The 19th-century rabbi Samson Raphael Hirsch proposed a harsher interpretation: our thoughts and desires are unruly, so we must gain mastery over them. Once we subordinate our hearts/minds to our real selves, we become able to subordinate ourselves to God.
Circumcision is certainly removing a covering (though what remains is rarely associated with intelligence, today). When Moses describes himself at the burning bush as someone with uncircumcised lips, he implies that an insensitive covering, literal or metaphorical, prevents him from speaking well.
I suppose circumcision can also be seen as a form of discipline; the ancient Israelites did view uncircumcised Greeks and Romans as licentious. But in the Torah, literal circumcision is primarily a sign of the covenant between the Israelites and God, the covenant first ratified by Abraham. Thus circumcisizing your heart is also a metaphor for making a covenant with God–not just with your actions, but with your inner mind.

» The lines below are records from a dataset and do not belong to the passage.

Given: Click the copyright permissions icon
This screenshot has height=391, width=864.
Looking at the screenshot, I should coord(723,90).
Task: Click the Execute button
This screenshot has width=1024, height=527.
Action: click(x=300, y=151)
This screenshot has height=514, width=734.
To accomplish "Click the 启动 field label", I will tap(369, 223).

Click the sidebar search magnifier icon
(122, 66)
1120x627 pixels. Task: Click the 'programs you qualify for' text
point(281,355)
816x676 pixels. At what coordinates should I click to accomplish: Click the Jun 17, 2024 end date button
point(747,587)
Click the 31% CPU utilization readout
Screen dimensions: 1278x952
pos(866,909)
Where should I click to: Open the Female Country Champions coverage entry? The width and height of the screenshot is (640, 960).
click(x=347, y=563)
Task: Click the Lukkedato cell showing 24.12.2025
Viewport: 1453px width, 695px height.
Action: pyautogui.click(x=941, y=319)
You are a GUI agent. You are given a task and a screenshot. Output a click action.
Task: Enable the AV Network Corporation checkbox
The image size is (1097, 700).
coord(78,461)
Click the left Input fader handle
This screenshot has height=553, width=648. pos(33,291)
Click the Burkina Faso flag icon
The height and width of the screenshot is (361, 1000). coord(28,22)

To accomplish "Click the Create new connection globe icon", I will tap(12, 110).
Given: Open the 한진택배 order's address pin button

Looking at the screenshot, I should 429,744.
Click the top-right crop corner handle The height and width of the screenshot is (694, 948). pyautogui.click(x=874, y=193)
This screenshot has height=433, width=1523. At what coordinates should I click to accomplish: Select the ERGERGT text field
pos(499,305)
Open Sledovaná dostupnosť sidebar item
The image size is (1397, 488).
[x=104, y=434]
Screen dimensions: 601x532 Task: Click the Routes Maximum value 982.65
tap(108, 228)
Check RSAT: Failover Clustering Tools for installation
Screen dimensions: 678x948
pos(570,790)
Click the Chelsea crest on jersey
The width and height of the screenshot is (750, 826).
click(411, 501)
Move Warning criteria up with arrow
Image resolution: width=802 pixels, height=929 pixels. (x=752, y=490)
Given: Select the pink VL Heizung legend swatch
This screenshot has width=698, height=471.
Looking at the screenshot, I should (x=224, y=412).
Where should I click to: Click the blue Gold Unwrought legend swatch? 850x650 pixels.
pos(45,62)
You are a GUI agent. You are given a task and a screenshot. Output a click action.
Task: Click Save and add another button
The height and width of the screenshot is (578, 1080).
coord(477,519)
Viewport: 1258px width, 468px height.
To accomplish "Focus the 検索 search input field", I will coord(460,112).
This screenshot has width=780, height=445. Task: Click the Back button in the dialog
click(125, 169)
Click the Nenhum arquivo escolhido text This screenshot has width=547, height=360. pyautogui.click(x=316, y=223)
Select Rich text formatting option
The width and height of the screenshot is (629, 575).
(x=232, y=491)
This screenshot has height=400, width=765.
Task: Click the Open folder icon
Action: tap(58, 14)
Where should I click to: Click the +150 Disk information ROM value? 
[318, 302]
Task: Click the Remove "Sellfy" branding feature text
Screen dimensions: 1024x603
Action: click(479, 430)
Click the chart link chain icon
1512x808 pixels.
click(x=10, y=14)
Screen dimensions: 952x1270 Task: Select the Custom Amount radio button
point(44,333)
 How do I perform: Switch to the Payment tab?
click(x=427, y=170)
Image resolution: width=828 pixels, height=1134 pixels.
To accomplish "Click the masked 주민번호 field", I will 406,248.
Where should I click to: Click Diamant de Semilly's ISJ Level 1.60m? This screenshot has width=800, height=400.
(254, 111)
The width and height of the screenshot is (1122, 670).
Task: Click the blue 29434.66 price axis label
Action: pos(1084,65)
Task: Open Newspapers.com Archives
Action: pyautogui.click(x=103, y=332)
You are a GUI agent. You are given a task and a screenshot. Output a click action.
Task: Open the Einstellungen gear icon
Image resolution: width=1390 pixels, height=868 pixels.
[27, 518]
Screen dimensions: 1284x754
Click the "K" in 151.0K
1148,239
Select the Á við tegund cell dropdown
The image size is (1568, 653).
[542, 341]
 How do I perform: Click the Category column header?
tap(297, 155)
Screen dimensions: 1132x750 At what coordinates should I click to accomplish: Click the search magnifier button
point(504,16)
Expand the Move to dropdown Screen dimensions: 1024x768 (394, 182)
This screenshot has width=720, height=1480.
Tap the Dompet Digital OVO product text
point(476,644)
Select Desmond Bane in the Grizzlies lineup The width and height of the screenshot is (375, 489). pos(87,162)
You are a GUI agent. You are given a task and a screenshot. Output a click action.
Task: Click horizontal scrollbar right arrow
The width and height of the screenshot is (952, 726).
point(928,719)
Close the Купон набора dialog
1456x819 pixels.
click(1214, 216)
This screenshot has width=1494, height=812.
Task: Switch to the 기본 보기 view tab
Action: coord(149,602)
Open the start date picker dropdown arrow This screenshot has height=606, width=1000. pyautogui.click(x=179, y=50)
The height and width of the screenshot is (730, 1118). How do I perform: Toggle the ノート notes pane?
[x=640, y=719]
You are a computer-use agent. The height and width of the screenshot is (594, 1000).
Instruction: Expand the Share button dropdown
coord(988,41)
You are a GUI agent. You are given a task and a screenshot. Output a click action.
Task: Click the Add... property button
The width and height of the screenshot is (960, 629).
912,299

It is hard enough to obey the rules laid down by your religion (particularly if you are an orthodox Jew facing a list of 613 commandments). But is it even possible to cut away anything unholy from your innermost thoughts and feelings?
All too often, when we examine our own minds and judge the contents, we reprimand ourselves harshly. Then we react to our own harshness either by rebelling against our superegos and stiffening our necks (perhaps like the man in the verse from Proverbs above); or by wrapping ourselves in suffocating layers of blame and depression, and sometimes covering that over with denial. It is as if, having peeled back the foreskin over our minds and peeked inside, we then add layer upon layer of extra skin, so we will not see our true inner minds again.
How can we uncover our hidden feelings and beliefs, and leave our minds open and able to grow? I think we need to relax our necks first. We need to be flexible, willing to turn around, to reconsider. Then, if we approach our inner selves either dispassionately or with kindness, instead of with reprimand and blame, we can choose to turn toward the good and the holy. Once we are turning toward God, instead of stubbornly turning our backs on God, then the coverings that have kept us out of a covenant with the divine might not even need to be cut. The barriers might softly fall away.
Or maybe that’s a woman’s point of view, and men need to tame their testosterone drive with a metaphorical circumcision of their hearts! What do you think?